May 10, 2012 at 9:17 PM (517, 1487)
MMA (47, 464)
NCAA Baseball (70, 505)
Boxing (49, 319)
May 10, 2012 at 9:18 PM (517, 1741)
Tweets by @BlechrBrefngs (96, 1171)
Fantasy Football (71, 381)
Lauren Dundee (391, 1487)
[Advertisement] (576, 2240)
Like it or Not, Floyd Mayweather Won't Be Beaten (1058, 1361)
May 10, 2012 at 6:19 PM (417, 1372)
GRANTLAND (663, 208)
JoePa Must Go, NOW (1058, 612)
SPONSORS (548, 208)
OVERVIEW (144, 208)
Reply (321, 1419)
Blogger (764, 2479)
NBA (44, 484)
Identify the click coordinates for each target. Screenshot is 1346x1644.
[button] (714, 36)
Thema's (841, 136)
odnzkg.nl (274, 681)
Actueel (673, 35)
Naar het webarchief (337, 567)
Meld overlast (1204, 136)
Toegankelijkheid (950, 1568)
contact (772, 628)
- - - - -
WHAT TO WORK ON |
Starting with the first line of the listing and going on through the line with "GRANTLAND (663, 208)", pull out those lines and reproduce them unchanged.

FINISHED ANSWER |
May 10, 2012 at 9:17 PM (517, 1487)
MMA (47, 464)
NCAA Baseball (70, 505)
Boxing (49, 319)
May 10, 2012 at 9:18 PM (517, 1741)
Tweets by @BlechrBrefngs (96, 1171)
Fantasy Football (71, 381)
Lauren Dundee (391, 1487)
[Advertisement] (576, 2240)
Like it or Not, Floyd Mayweather Won't Be Beaten (1058, 1361)
May 10, 2012 at 6:19 PM (417, 1372)
GRANTLAND (663, 208)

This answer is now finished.